多模态RAG实战 - 表格，文本

如需转载，请联系微信群主

许多文档包含混合的内容类型，包括文本和表格。

对于传统的 RAG（检索增强生成），半结构化数据可能具有以下两个主要挑战：

文本拆分可能会破坏表格，导致数据在检索中被破坏。
将表格嵌入向量化可能会在语义相似性搜索中带来困难。

本实用指南展示了如何在包含半结构化数据（文本 + 表格）的文档上执行 RAG：

我们将使用 Unstructured 来解析文档（PDF）中的文本和表格。我们将使用多向量检索器（multi-vector retriever）来存储原始表格、文本以及更适合检索的表格摘要。我们将使用 LCEL（LangChain Execution Loop）来实现所需的链式操作。

整体流程如下：

RAG

下面我们使用Mac去实现。其他平台如Windows, Linux实现类似。

安装依赖包

在你的Python虚拟环境中安装如下依赖：

pip install langchain langchain-chroma "unstructured[all-docs]" pydantic lxml langchainhub

使用Unstructured对PDF进行分区用到如下系统库：

Tesseract：用于光学字符识别 (OCR)。
Poppler：用于 PDF 渲染和处理。

在Mac终端下进行安装：

brew install tesseract
brew install poppler

分割`PDF`中的表格和文本

我们使用：LLaMA2 PDF进行演示。

我们使用Unstructured的partition_pdf方法，它使用布局模型分割PDF文档。

布局模型使得从PDF中提取元素，例如表格成为可能。

我们还可以使用 Unstructured 的分块处理（chunking）：

尝试识别文档的各个部分（例如，引言等）。
然后，构建保持章节结构的文本块，同时遵循用户定义的分块大小。

path = "/Users/rlm/Desktop/Papers/LLaMA2/"

from typing import Any

from pydantic import BaseModel
from unstructured.partition.pdf import partition_pdf

# Get elements
raw_pdf_elements = partition_pdf(
    filename=path + "LLaMA2.pdf",
    # Unstructured first finds embedded image blocks
    extract_images_in_pdf=False,
    # Use layout model (YOLOX) to get bounding boxes (for tables) and find titles
    # Titles are any sub-section of the document
    infer_table_structure=True,
    # Post processing to aggregate text once we have the title
    chunking_strategy="by_title",
    # Chunking params to aggregate text blocks
    # Attempt to create a new chunk 3800 chars
    # Attempt to keep chunks > 2000 chars
    max_characters=4000,
    new_after_n_chars=3800,
    combine_text_under_n_chars=2000,
    image_output_dir_path=path,
)

我们可以检查由 partition_pdf 提取的元素。CompositeElement 是聚合的分块。

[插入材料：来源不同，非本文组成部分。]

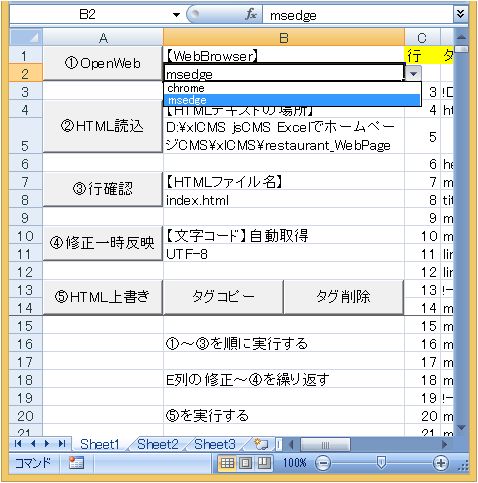Go to the first sheet navigation arrow
The width and height of the screenshot is (478, 483).
18,444
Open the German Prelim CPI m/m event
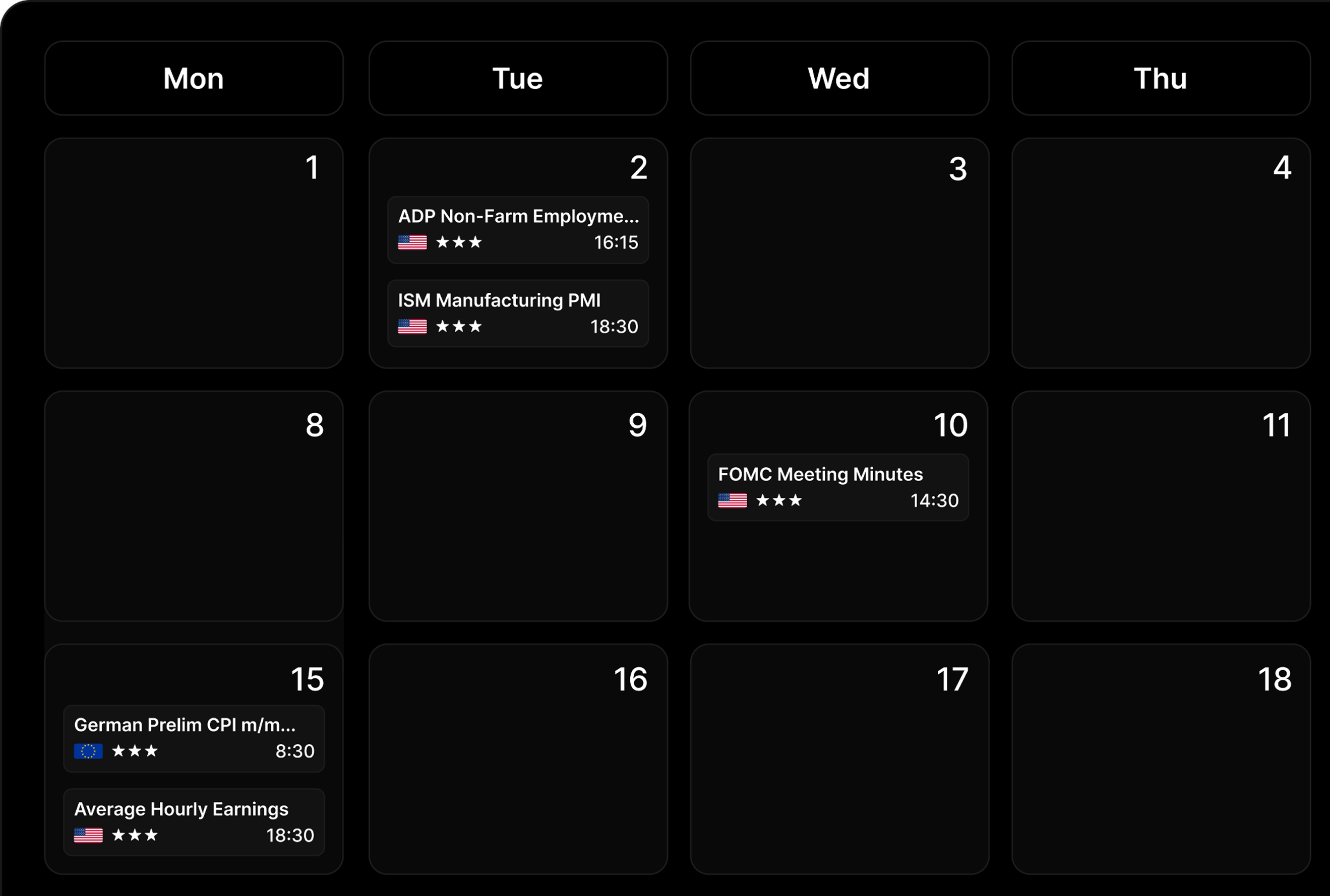The height and width of the screenshot is (896, 1330). point(194,726)
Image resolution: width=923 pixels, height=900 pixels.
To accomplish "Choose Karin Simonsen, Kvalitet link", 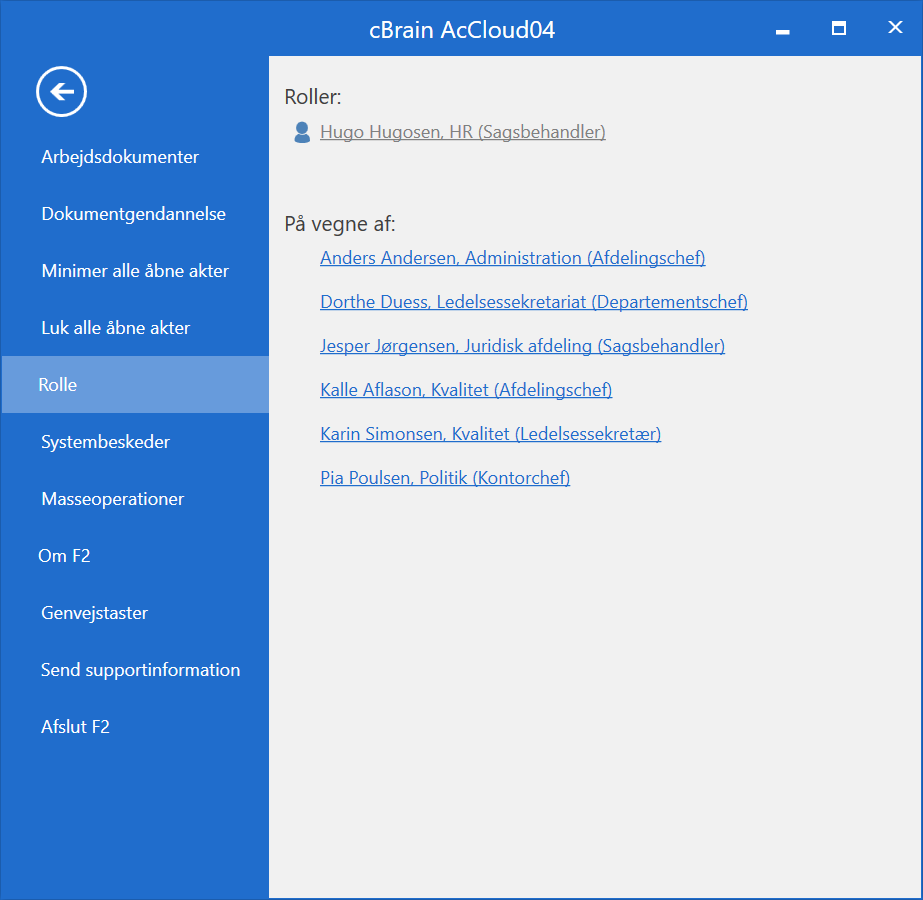I will pyautogui.click(x=490, y=434).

# Create a dictionary to store counts of each type
category_counts = {}

for element in raw_pdf_elements:
    category = str(type(element))
    if category in category_counts:
        category_counts[category] += 1
    else:
        category_counts[category] = 1

# Unique_categories will have unique elements
unique_categories = set(category_counts.keys())
category_counts

输出：
{"<class 'unstructured.documents.elements.CompositeElement'>": 184,
 "<class 'unstructured.documents.elements.Table'>": 47,
 "<class 'unstructured.documents.elements.TableChunk'>": 2}

class Element(BaseModel):
   type: str
   text: Any


# Categorize by type
categorized_elements = []
for element in raw_pdf_elements:
   if "unstructured.documents.elements.Table" in str(type(element)):
       categorized_elements.append(Element(type="table", text=str(element)))
   elif "unstructured.documents.elements.CompositeElement" in str(type(element)):
       categorized_elements.append(Element(type="text", text=str(element)))

# Tables
table_elements = [e for e in categorized_elements if e.type == "table"]
print(len(table_elements))

# Text
text_elements = [e for e in categorized_elements if e.type == "text"]
print(len(text_elements))

输出：
49
184

总结文本和表格摘要

使用多向量检索器multi-vector-retriever 来生成表格的摘要，并可选的生成文本的摘要。

不仅存储摘要，我们还会存储原始的表格元素。

这些摘要用于提高检索的质量，具体内容可以参考多向量检索器文档。

原始表格会传递给大语言模型（LLM），为 LLM 提供完整的表格上下文，以便生成答案。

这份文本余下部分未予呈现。